▸ Exercise task
Reproduce word for word the portion of the lemon cucumber chutney recipe below that opens with the words "Place the lemon" and closes with "a serving bowl.".

──────── Given passage

Wash, pat dry and apply oil to the lemon cucumber.
Place the lemon cucumber directly over the flame.
Burn the lemon cucumber on all sides until the inside is cooked.
Remove the burnt skin and discard the seeds if they are too thick.
Lightly mash the peeled lemon cucumber with green chiles, tamarind, turmeric powder and salt.
Remove the mashed lemon cucumber onto a serving bowl.
Heat oil in a pan, add all talimpu ingredients in order.
When mustard seeds start spluttering, remove from heat and add to cucumber chutney bowl.
Mix thoroughly and serve with steamed rice and a dollop of ghee.

────────────────
──────── Dataset rows

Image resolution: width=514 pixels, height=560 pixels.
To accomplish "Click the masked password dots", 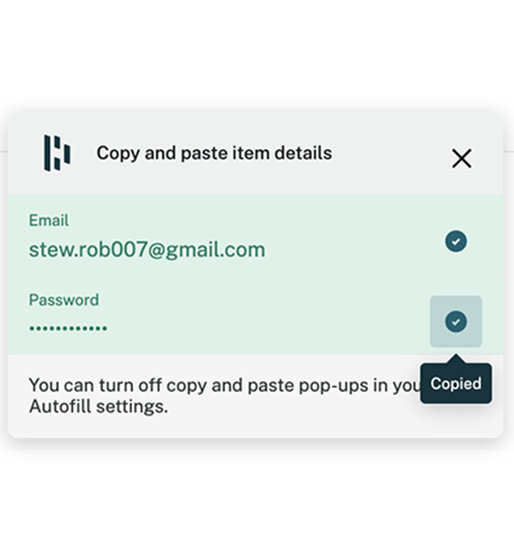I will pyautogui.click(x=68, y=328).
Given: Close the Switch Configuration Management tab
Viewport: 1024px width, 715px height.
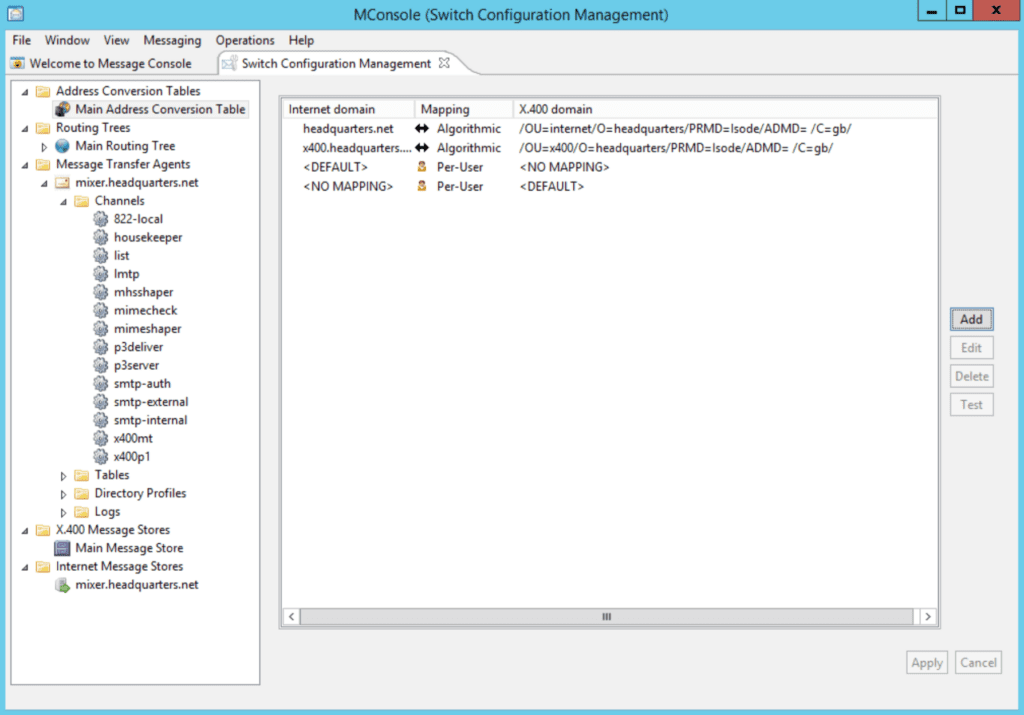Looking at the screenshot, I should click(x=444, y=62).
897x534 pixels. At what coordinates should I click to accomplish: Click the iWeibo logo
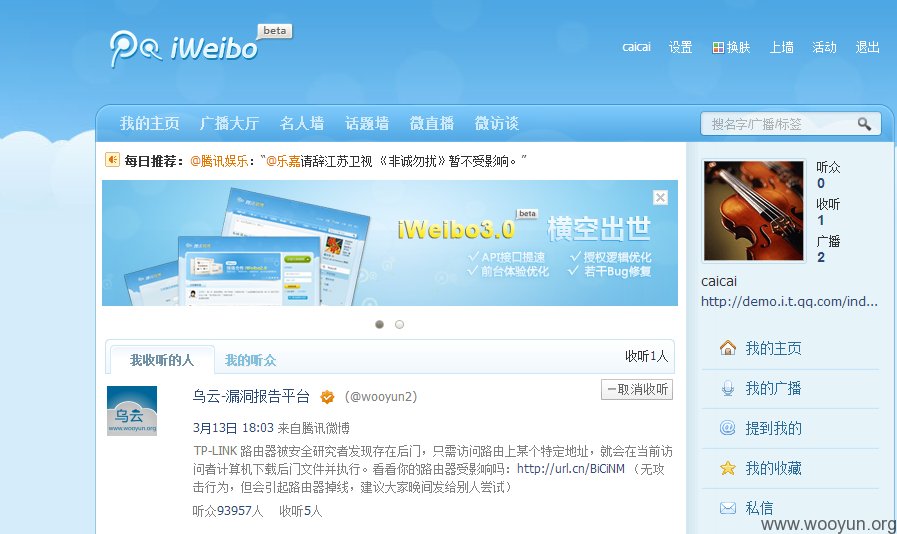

────────────────

▸ Response to this task
Place the lemon cucumber directly over the flame.
Burn the lemon cucumber on all sides until the inside is cooked.
Remove the burnt skin and discard the seeds if they are too thick.
Lightly mash the peeled lemon cucumber with green chiles, tamarind, turmeric powder and salt.
Remove the mashed lemon cucumber onto a serving bowl.